## What you have to do
Go through the entries below and write each one out exactly.

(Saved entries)
- Opening Delimiter -
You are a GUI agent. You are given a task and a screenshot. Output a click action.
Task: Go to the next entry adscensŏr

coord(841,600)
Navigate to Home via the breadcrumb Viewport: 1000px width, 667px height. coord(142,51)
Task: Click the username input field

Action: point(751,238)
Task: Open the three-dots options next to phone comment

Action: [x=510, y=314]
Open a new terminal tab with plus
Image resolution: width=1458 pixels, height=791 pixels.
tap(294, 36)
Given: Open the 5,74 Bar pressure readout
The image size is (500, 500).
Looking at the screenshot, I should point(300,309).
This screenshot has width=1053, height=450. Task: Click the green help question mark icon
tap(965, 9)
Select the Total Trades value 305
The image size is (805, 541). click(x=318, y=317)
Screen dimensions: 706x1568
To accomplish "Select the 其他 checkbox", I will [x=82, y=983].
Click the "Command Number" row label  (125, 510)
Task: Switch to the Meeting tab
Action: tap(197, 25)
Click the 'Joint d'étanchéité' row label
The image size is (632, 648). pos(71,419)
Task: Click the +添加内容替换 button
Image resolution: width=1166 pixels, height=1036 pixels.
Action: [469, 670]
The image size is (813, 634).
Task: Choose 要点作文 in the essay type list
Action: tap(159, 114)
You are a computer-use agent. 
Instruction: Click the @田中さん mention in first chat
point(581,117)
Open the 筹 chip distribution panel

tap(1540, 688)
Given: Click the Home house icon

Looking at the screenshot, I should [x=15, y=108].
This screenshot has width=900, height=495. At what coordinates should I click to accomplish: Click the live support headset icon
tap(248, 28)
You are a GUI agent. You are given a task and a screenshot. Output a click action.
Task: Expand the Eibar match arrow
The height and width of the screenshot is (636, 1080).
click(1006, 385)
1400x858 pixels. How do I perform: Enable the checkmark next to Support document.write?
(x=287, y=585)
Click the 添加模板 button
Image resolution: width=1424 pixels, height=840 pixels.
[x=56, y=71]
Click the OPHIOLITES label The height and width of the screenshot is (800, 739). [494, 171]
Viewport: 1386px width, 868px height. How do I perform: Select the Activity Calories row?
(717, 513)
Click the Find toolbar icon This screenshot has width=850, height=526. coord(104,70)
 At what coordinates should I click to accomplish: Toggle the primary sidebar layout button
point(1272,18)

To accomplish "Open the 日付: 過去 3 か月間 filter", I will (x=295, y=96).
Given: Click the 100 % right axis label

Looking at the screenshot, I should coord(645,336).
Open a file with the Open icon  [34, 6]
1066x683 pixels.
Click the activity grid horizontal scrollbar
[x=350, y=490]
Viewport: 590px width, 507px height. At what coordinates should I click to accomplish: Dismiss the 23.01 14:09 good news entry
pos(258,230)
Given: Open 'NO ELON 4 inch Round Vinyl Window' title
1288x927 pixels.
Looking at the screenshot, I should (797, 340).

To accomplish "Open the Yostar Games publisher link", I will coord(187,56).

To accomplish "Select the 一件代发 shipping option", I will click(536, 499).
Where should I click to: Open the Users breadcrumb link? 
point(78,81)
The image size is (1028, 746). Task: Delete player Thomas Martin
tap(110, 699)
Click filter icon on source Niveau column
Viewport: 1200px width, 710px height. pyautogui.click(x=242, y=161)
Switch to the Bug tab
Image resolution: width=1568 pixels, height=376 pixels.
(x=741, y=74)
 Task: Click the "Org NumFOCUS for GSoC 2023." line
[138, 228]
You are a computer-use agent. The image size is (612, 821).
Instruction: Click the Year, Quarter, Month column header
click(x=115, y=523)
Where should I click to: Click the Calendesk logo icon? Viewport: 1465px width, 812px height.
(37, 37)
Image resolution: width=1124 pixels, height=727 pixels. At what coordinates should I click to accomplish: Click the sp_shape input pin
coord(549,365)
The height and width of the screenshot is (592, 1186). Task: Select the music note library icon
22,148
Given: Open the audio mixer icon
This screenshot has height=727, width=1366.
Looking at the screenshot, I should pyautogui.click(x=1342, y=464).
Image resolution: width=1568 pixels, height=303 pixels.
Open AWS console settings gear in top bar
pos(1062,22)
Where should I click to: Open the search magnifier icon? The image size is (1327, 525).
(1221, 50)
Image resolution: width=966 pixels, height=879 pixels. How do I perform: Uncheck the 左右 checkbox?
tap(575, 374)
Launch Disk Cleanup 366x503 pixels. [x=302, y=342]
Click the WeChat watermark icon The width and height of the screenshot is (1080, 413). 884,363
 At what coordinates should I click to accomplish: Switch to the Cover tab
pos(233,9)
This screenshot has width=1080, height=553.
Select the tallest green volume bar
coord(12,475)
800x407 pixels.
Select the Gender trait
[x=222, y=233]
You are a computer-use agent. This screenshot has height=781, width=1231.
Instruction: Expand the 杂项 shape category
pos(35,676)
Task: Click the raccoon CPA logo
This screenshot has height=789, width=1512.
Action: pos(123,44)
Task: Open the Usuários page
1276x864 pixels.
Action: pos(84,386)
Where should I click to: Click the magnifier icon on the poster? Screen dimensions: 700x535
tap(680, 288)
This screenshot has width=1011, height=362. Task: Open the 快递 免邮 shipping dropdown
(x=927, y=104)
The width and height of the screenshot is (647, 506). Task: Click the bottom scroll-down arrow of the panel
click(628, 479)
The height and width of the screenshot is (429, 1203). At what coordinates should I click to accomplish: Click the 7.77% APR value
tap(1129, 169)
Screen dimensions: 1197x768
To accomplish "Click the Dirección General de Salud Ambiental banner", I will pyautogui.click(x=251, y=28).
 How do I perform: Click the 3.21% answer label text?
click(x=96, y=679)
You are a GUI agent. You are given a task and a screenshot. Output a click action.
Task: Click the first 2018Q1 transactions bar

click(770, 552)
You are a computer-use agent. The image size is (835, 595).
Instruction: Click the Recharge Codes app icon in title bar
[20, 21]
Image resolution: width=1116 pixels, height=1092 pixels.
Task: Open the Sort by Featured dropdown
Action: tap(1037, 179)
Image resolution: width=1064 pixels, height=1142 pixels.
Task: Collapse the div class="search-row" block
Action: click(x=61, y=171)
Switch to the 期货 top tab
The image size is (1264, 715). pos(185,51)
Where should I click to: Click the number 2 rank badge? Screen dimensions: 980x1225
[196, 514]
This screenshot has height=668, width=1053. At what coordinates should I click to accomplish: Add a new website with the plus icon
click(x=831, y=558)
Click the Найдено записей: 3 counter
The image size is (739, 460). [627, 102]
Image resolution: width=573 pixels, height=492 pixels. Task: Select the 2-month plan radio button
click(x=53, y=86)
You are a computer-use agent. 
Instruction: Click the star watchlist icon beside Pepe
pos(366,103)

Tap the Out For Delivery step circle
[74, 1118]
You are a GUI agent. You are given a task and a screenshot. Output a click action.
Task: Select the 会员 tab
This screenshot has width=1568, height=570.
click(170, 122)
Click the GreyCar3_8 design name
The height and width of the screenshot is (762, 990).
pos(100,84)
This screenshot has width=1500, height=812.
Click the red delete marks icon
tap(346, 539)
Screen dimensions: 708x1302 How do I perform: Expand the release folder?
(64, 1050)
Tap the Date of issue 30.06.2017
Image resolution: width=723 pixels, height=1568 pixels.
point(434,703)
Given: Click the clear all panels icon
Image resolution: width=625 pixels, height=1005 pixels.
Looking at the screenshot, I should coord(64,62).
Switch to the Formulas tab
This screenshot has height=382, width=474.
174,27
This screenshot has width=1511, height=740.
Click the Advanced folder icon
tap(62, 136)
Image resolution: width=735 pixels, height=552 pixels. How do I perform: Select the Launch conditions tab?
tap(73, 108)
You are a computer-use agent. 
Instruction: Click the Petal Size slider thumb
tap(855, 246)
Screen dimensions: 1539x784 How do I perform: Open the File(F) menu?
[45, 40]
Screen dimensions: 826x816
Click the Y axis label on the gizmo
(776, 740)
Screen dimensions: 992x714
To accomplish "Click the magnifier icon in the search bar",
- Closing Delimiter -
## Answer below
You are a GUI agent. You are given a task and a screenshot. Output a click action.
Task: Go to the next entry adscensŏr

coord(841,600)
Navigate to Home via the breadcrumb Viewport: 1000px width, 667px height. coord(142,51)
Task: Click the username input field

Action: point(751,238)
Task: Open the three-dots options next to phone comment

Action: [x=510, y=314]
Open a new terminal tab with plus
Image resolution: width=1458 pixels, height=791 pixels.
tap(294, 36)
Given: Open the 5,74 Bar pressure readout
The image size is (500, 500).
Looking at the screenshot, I should point(300,309).
This screenshot has width=1053, height=450. Task: Click the green help question mark icon
tap(965, 9)
Select the Total Trades value 305
The image size is (805, 541). click(x=318, y=317)
Screen dimensions: 706x1568
To accomplish "Select the 其他 checkbox", I will [x=82, y=983].
Click the "Command Number" row label  (125, 510)
Task: Switch to the Meeting tab
Action: tap(197, 25)
Click the 'Joint d'étanchéité' row label
The image size is (632, 648). pos(71,419)
Task: Click the +添加内容替换 button
Image resolution: width=1166 pixels, height=1036 pixels.
Action: [469, 670]
The image size is (813, 634).
Task: Choose 要点作文 in the essay type list
Action: tap(159, 114)
You are a computer-use agent. 
Instruction: Click the @田中さん mention in first chat
point(581,117)
Open the 筹 chip distribution panel

tap(1540, 688)
Given: Click the Home house icon

Looking at the screenshot, I should [x=15, y=108].
This screenshot has width=900, height=495. At what coordinates should I click to accomplish: Click the live support headset icon
tap(248, 28)
You are a GUI agent. You are given a task and a screenshot. Output a click action.
Task: Expand the Eibar match arrow
The height and width of the screenshot is (636, 1080).
click(1006, 385)
1400x858 pixels. How do I perform: Enable the checkmark next to Support document.write?
(x=287, y=585)
Click the 添加模板 button
Image resolution: width=1424 pixels, height=840 pixels.
[x=56, y=71]
Click the OPHIOLITES label The height and width of the screenshot is (800, 739). [494, 171]
Viewport: 1386px width, 868px height. How do I perform: Select the Activity Calories row?
(717, 513)
Click the Find toolbar icon This screenshot has width=850, height=526. coord(104,70)
 At what coordinates should I click to accomplish: Toggle the primary sidebar layout button
point(1272,18)

To accomplish "Open the 日付: 過去 3 か月間 filter", I will (x=295, y=96).
Given: Click the 100 % right axis label

Looking at the screenshot, I should coord(645,336).
Open a file with the Open icon  [34, 6]
1066x683 pixels.
Click the activity grid horizontal scrollbar
[x=350, y=490]
Viewport: 590px width, 507px height. At what coordinates should I click to accomplish: Dismiss the 23.01 14:09 good news entry
pos(258,230)
Given: Open 'NO ELON 4 inch Round Vinyl Window' title
1288x927 pixels.
Looking at the screenshot, I should (797, 340).

To accomplish "Open the Yostar Games publisher link", I will coord(187,56).

To accomplish "Select the 一件代发 shipping option", I will click(536, 499).
Where should I click to: Open the Users breadcrumb link? 
point(78,81)
The image size is (1028, 746). Task: Delete player Thomas Martin
tap(110, 699)
Click filter icon on source Niveau column
Viewport: 1200px width, 710px height. pyautogui.click(x=242, y=161)
Switch to the Bug tab
Image resolution: width=1568 pixels, height=376 pixels.
(x=741, y=74)
 Task: Click the "Org NumFOCUS for GSoC 2023." line
[138, 228]
You are a computer-use agent. The image size is (612, 821).
Instruction: Click the Year, Quarter, Month column header
click(x=115, y=523)
Where should I click to: Click the Calendesk logo icon? Viewport: 1465px width, 812px height.
(37, 37)
Image resolution: width=1124 pixels, height=727 pixels. At what coordinates should I click to accomplish: Click the sp_shape input pin
coord(549,365)
The height and width of the screenshot is (592, 1186). Task: Select the music note library icon
22,148
Given: Open the audio mixer icon
This screenshot has height=727, width=1366.
Looking at the screenshot, I should pyautogui.click(x=1342, y=464).
Image resolution: width=1568 pixels, height=303 pixels.
Open AWS console settings gear in top bar
pos(1062,22)
Where should I click to: Open the search magnifier icon? The image size is (1327, 525).
(1221, 50)
Image resolution: width=966 pixels, height=879 pixels. How do I perform: Uncheck the 左右 checkbox?
tap(575, 374)
Launch Disk Cleanup 366x503 pixels. [x=302, y=342]
Click the WeChat watermark icon The width and height of the screenshot is (1080, 413). 884,363
 At what coordinates should I click to accomplish: Switch to the Cover tab
pos(233,9)
This screenshot has width=1080, height=553.
Select the tallest green volume bar
coord(12,475)
800x407 pixels.
Select the Gender trait
[x=222, y=233]
You are a computer-use agent. This screenshot has height=781, width=1231.
Instruction: Expand the 杂项 shape category
pos(35,676)
Task: Click the raccoon CPA logo
This screenshot has height=789, width=1512.
Action: pos(123,44)
Task: Open the Usuários page
1276x864 pixels.
Action: pos(84,386)
Where should I click to: Click the magnifier icon on the poster? Screen dimensions: 700x535
tap(680, 288)
This screenshot has width=1011, height=362. Task: Open the 快递 免邮 shipping dropdown
(x=927, y=104)
The width and height of the screenshot is (647, 506). Task: Click the bottom scroll-down arrow of the panel
click(628, 479)
The height and width of the screenshot is (429, 1203). At what coordinates should I click to accomplish: Click the 7.77% APR value
tap(1129, 169)
Screen dimensions: 1197x768
To accomplish "Click the Dirección General de Salud Ambiental banner", I will pyautogui.click(x=251, y=28).
 How do I perform: Click the 3.21% answer label text?
click(x=96, y=679)
You are a GUI agent. You are given a task and a screenshot. Output a click action.
Task: Click the first 2018Q1 transactions bar

click(770, 552)
You are a computer-use agent. The image size is (835, 595).
Instruction: Click the Recharge Codes app icon in title bar
[20, 21]
Image resolution: width=1116 pixels, height=1092 pixels.
Task: Open the Sort by Featured dropdown
Action: tap(1037, 179)
Image resolution: width=1064 pixels, height=1142 pixels.
Task: Collapse the div class="search-row" block
Action: click(x=61, y=171)
Switch to the 期货 top tab
The image size is (1264, 715). pos(185,51)
Where should I click to: Click the number 2 rank badge? Screen dimensions: 980x1225
[196, 514]
This screenshot has height=668, width=1053. At what coordinates should I click to accomplish: Add a new website with the plus icon
click(x=831, y=558)
Click the Найдено записей: 3 counter
The image size is (739, 460). [627, 102]
Image resolution: width=573 pixels, height=492 pixels. Task: Select the 2-month plan radio button
click(x=53, y=86)
You are a computer-use agent. 
Instruction: Click the star watchlist icon beside Pepe
pos(366,103)

Tap the Out For Delivery step circle
[74, 1118]
You are a GUI agent. You are given a task and a screenshot. Output a click action.
Task: Select the 会员 tab
This screenshot has width=1568, height=570.
click(170, 122)
Click the GreyCar3_8 design name
The height and width of the screenshot is (762, 990).
pos(100,84)
This screenshot has width=1500, height=812.
Click the red delete marks icon
tap(346, 539)
Screen dimensions: 708x1302 How do I perform: Expand the release folder?
(64, 1050)
Tap the Date of issue 30.06.2017
Image resolution: width=723 pixels, height=1568 pixels.
point(434,703)
Given: Click the clear all panels icon
Image resolution: width=625 pixels, height=1005 pixels.
Looking at the screenshot, I should coord(64,62).
Switch to the Formulas tab
This screenshot has height=382, width=474.
174,27
This screenshot has width=1511, height=740.
Click the Advanced folder icon
tap(62, 136)
Image resolution: width=735 pixels, height=552 pixels. How do I perform: Select the Launch conditions tab?
tap(73, 108)
You are a computer-use agent. 
Instruction: Click the Petal Size slider thumb
tap(855, 246)
Screen dimensions: 1539x784 How do I perform: Open the File(F) menu?
[45, 40]
Screen dimensions: 826x816
Click the Y axis label on the gizmo
(776, 740)
Screen dimensions: 992x714
To accomplish "Click the magnifier icon in the search bar",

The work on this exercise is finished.